** START OF Records supplied **

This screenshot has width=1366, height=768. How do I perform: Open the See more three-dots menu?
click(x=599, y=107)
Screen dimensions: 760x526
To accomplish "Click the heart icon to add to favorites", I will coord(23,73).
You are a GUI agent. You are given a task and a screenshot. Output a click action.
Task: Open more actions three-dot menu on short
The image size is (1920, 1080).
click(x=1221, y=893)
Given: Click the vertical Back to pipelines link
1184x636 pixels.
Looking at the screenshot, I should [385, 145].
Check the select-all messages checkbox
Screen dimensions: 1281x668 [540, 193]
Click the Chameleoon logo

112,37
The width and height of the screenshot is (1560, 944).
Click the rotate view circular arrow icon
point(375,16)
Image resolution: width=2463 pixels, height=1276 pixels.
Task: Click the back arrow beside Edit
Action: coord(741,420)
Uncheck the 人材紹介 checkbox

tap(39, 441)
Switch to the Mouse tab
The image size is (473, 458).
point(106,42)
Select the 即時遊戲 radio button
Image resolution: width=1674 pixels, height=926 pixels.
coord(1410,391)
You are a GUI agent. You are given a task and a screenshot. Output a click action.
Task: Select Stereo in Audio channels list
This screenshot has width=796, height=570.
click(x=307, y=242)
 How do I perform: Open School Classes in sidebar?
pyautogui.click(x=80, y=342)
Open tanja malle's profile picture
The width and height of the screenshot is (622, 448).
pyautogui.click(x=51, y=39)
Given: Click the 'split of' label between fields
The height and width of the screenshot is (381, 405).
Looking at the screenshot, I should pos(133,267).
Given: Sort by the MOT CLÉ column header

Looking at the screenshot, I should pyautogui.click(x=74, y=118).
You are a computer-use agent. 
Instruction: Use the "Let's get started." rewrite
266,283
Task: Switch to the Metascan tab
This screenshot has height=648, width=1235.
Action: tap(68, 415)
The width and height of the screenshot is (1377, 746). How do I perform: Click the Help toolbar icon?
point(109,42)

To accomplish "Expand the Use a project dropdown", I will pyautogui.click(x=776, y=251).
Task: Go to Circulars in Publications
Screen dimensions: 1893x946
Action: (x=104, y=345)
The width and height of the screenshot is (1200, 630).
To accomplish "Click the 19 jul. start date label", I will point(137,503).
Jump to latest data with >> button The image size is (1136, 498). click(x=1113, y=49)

** END OF Records supplied **

What is being asked: Lay out the listing, starting at the line that contains "The width and height of the screenshot is (1200, 630)." and ending at the end of the listing, as a two-column CSV with the headers input and output. Give one row for each input and its matching output, and put each value in a single quoted field with line breaks replaced by spaces.

Answer for the task:
input,output
"The width and height of the screenshot is (1200, 630). To accomplish ""Click the 19 jul. start date label"",","I will point(137,503)."
"Jump to latest data with >> button The image size is (1136, 498).","click(x=1113, y=49)"